There’s a feeling that the whole world has gone askew in this episode, with Daisy not only siding with the Hive but apparently doing so willingly, even delightedly. In the wake of this, and other developments, it seems fitting that the romance that we have waited nearly three full seasons to see would get its first tentative steps towards concrete reality.
Yes, while Coulson, May and a suicide-vested (or more accurately Murder-Vested) Lincoln get out into the field to try to stop another familiar Inhuman from the past from being slipped the Hive Cool-Aid, everyone’s favourite awkward British scientist double act finally get their chance to slip out of lab coats and goggles and into something a little more chic. They attempt to infiltrate an exclusive ‘transhumanity club’ in search of scientist Holden Radcliffe (guest star John Hannah), a man whose tampering with humanity in search of perfection was deemed too much even by his former employers – the very company torched by Hive last week. In the field, observed by Mack, they take the opportunity for a little ‘comms malfunction’ to have a serious chat about what next.
This is uncharted territory for both characters, and yet despite the shades of awkwardness, it never feels unnatural, even with Fitz’s wonderfully poetic analogy as to what their taking their relationship forward will entail. Here we have two young people who have been in love with each other since long before either would acknowledge it, and the situation and dialogue feel 100% appropriate to that sentiment.

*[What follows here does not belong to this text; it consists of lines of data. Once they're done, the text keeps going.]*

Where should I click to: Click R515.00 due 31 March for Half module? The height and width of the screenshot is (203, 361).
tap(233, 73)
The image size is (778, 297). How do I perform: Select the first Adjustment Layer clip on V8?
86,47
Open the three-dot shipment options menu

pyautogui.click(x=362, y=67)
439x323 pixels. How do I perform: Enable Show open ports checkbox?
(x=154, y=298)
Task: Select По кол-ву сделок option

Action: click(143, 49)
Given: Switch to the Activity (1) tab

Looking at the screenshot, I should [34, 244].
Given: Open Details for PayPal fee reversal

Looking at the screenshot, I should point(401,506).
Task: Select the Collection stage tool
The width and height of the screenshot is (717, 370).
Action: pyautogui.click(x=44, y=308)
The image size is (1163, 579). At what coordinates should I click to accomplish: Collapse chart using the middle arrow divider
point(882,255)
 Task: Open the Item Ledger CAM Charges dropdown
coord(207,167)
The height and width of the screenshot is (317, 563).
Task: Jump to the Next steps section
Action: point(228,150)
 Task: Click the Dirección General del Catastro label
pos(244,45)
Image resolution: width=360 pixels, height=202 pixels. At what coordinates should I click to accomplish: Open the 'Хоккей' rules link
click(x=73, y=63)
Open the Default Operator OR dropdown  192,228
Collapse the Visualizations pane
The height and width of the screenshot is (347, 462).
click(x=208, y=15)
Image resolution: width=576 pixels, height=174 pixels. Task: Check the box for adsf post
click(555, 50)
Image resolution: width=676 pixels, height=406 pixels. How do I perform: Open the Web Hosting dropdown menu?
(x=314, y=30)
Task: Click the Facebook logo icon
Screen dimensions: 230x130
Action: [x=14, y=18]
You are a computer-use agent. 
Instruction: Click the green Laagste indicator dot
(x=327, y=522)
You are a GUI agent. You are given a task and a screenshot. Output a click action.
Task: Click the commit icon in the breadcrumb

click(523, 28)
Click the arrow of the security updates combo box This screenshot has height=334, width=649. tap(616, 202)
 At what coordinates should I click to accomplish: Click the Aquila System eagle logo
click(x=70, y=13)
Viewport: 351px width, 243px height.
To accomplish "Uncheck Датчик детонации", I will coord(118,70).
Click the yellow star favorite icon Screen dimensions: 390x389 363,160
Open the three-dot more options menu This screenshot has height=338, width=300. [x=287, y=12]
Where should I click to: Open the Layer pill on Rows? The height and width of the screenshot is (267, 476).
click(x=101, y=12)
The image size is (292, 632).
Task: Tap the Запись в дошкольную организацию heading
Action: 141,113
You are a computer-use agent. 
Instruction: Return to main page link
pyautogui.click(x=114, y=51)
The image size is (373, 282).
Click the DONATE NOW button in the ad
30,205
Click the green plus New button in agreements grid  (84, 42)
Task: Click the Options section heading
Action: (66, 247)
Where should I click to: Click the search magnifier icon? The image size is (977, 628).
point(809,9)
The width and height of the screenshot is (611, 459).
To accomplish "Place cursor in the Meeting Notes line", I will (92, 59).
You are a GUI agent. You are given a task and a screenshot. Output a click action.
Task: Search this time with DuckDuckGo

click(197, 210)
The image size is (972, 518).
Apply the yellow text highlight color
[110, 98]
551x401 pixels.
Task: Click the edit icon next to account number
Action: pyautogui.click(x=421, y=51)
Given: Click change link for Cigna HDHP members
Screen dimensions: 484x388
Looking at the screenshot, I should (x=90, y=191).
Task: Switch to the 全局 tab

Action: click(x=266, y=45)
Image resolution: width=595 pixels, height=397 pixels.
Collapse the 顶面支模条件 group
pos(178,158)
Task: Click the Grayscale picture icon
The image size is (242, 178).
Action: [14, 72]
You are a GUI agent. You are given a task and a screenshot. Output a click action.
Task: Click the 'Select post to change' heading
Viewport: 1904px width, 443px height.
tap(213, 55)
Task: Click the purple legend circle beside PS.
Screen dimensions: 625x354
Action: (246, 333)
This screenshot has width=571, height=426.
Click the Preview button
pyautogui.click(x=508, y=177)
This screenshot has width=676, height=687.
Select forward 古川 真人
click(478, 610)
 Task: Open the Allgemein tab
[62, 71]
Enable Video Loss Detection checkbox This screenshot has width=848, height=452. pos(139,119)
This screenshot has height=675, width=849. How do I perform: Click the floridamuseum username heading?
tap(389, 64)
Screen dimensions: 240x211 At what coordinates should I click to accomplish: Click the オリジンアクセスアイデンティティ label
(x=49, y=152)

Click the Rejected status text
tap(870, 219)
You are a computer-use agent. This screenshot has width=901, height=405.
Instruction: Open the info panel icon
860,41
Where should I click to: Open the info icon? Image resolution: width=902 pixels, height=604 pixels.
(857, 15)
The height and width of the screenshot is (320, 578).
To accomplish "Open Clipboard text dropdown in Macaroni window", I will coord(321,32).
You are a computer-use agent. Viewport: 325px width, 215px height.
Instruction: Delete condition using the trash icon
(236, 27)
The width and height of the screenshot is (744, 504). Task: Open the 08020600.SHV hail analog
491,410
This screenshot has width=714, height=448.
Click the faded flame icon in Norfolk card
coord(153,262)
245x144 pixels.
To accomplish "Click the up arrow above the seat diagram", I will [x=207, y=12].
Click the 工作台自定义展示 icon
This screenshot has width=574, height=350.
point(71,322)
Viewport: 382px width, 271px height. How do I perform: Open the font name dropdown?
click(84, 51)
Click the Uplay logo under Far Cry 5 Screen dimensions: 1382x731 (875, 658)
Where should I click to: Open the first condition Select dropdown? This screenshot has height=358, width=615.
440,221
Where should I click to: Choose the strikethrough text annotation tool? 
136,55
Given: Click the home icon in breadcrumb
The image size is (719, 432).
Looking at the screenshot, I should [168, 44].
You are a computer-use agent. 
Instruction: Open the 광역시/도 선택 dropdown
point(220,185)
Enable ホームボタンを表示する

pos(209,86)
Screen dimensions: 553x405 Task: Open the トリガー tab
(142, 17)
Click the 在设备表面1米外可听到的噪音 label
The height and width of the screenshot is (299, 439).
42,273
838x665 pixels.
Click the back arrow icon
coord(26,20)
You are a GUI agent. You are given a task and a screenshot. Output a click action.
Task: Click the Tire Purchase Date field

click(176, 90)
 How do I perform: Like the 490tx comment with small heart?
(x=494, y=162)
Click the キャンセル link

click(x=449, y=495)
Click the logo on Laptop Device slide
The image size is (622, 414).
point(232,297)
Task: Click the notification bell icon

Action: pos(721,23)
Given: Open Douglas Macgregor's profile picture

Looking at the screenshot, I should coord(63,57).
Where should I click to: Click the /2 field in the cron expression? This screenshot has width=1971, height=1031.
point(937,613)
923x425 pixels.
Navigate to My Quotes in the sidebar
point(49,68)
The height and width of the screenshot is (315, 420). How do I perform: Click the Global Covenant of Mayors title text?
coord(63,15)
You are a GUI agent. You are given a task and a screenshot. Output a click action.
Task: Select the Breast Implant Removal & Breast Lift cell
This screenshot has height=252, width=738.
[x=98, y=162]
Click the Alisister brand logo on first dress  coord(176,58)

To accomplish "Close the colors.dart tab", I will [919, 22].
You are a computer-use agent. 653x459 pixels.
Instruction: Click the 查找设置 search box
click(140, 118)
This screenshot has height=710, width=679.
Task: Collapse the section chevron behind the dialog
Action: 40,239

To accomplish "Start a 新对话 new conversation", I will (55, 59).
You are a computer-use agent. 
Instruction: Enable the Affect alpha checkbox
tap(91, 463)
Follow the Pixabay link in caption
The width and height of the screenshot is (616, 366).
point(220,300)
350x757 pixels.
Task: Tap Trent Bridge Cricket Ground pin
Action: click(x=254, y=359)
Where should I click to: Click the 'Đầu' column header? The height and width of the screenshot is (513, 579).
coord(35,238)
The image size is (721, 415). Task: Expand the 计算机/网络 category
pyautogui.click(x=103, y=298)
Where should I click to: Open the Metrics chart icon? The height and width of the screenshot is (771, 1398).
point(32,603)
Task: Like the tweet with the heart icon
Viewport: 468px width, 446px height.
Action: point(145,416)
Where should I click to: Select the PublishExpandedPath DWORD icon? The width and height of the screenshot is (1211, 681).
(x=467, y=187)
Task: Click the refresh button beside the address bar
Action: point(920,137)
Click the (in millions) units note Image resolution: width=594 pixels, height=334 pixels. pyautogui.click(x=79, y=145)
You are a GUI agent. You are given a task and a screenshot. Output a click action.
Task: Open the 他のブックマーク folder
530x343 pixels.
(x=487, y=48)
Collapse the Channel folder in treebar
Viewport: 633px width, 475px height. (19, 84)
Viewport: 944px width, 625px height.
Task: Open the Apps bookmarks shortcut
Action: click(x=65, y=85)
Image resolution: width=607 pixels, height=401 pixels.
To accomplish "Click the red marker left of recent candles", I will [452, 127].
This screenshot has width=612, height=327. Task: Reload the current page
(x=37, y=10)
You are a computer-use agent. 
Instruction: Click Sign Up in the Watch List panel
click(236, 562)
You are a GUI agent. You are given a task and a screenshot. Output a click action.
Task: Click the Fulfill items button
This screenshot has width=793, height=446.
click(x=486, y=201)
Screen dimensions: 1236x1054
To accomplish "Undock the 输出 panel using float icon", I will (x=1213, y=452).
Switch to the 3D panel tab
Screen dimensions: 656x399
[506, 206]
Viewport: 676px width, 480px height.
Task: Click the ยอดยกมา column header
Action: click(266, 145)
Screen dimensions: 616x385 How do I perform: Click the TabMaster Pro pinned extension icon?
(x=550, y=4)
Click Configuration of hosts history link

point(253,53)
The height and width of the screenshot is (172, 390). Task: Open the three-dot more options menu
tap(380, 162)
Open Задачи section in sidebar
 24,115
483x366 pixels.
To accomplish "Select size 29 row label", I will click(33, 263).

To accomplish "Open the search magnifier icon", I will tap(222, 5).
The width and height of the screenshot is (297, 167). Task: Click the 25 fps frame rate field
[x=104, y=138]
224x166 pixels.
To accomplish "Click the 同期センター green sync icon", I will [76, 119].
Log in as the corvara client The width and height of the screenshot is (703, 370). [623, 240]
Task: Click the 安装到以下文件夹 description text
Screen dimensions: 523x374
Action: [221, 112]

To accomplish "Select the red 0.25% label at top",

On the flip side, it feels all kinds of wrong watching Daisy declare how happy she is to be standing next to (what at least looks like) Ward and to feel a sense of belonging and family. The writers play with our emotions a little more in a confrontation between Daisy and Fitz/Hive and Simmons, each encounter making the viewer squirm and scream with denied false hope alternately as they progress.
Meanwhile, General Talbot (remember him?) is insistently trying to reach Coulson all episode, and as we near the end, we find out why. Malick, it turns out, really did give up every bit of intelligence that he had on HYDRA, and Talbot is co-ordinating a massive operation to cut off the heads simultaneously worldwide. It’s oddly appropriate that this development feels so underwhelming – as Coulson says, it should feel like a massive victory, but next to what the team is currently facing, it feels like a mere footnote.
The sting has echoes of last week, not really contributing much other than to allow Hive to brag about how much money (presumably Malick’s) he has been spending.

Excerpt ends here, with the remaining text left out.